Dalam obrolan santai kali ini, Glen banyak cerita soal perjalanan kariernya, filosofi di balik pembuatan horor, sampai hal-hal unik yang jarang diketahui orang. Dari kisah masa mudanya yang cuma pengen bikin gambar untuk Game Boy, sampai akhirnya menciptakan salah satu game paling menegangkan sepanjang masa. Seperti apa detailnya? Mari simak artikelnya!
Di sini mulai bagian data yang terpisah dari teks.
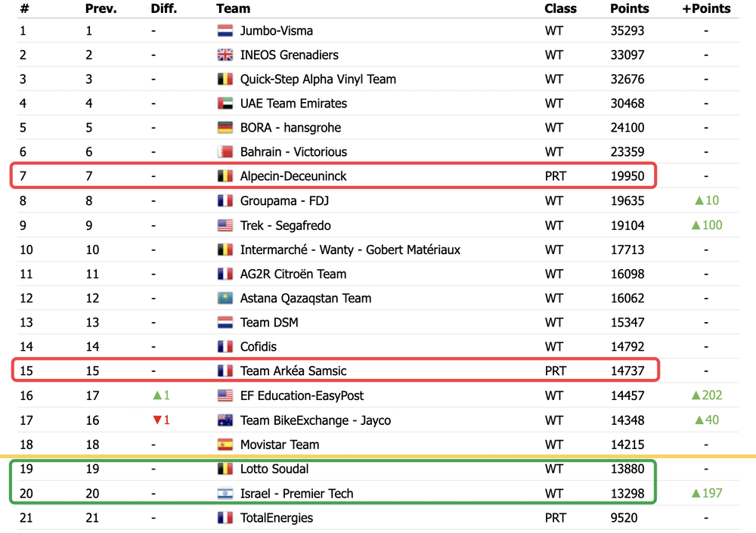The width and height of the screenshot is (756, 533).
Task: Click the Class column header
Action: (x=560, y=8)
Dari Coretan Pensil ke Dunia Horor Luar Angkasa

Kalau bicara tentang sosok yang meninggalkan jejak besar di dunia game horor modern, nama Glen Schofield pasti nggak bisa dilewatkan. Pria yang dikenal sebagai pencipta Dead Space dan mantan co-founder Sledgehammer Games ini adalah contoh nyata gimana seseorang bisa mengubah passion jadi karya legendaris. “Saya ini pembuat game,” katanya santai. “Saya suka mendesain, bercerita, menggambar, dan bikin sesuatu dari nol.” Dari awal kariernya sebagai ilustrator sampai akhirnya memimpin tim besar di industri AAA, perjalanan Glen penuh momen yang menarik dan inspiratif.
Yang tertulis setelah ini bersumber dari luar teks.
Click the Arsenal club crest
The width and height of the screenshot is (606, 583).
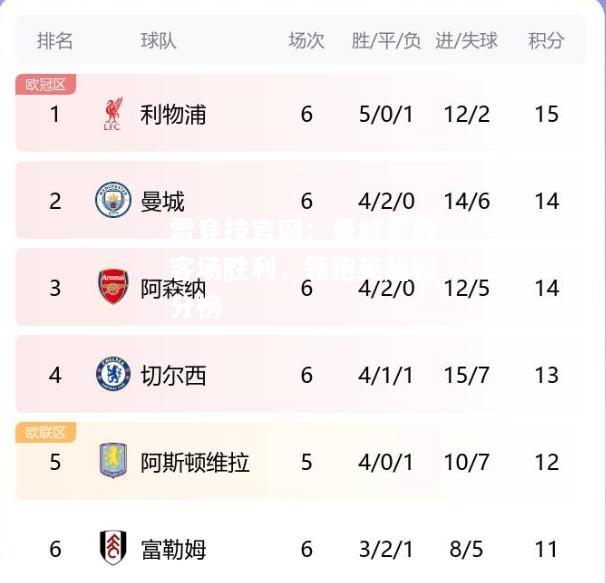click(x=113, y=286)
Glen bercerita kalau semuanya berawal dari dunia seni. Ia menempuh pendidikan di Pratt Institute, New York, dan awalnya bekerja sebagai ilustrator. “Waktu itu komputer pribadi baru mulai muncul,” kenangnya. “Saya bahkan kerja bikin demo untuk IBM PC pertama di dunia.” Lucunya, dari pekerjaan itulah kariernya mulai melesat, bahkan sebelum ia tahu betul apa itu PC gaming. Ia juga bilang kalau dari situlah ia bertemu istrinya, yang kala itu bekerja sebagai engineer di proyek yang sama. “Nggak ada mouse waktu itu, jadi saya gambar pakai keyboard dan perintah. Tapi dari situ semua berkembang.”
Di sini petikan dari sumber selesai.